Which lines in the data below contain the word "accomplish"? Return each of them.

Data entries:
┄┄┄┄┄┄

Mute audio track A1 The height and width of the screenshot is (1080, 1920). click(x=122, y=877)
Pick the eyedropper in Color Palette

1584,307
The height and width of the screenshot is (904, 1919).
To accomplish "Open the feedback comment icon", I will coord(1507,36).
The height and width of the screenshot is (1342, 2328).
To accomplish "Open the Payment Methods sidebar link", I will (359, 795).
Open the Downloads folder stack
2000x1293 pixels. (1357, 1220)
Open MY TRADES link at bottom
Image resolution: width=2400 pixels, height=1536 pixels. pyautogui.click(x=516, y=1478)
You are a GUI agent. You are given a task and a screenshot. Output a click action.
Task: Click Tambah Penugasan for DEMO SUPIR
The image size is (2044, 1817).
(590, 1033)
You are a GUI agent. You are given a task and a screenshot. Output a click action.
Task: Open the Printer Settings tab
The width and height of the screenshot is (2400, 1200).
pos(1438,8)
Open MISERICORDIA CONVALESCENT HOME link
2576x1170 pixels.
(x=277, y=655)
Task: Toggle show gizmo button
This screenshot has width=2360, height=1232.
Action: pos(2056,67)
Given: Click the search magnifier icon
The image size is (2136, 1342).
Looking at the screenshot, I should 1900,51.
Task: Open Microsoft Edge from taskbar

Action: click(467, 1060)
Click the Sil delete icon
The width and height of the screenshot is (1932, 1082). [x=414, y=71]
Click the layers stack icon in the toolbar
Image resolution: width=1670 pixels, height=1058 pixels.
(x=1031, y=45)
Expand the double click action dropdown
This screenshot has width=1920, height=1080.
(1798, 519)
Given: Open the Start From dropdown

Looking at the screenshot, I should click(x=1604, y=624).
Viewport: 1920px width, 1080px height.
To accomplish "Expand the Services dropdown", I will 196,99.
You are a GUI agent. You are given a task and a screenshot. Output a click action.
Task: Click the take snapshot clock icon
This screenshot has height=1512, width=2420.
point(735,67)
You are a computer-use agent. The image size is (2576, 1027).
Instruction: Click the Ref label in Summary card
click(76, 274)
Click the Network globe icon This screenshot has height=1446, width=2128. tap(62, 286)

┄┄┄┄┄┄

Answer for this exercise:
To accomplish "Open the feedback comment icon", I will coord(1507,36).
To accomplish "Open the Payment Methods sidebar link", I will (359, 795).
To accomplish "Expand the Services dropdown", I will 196,99.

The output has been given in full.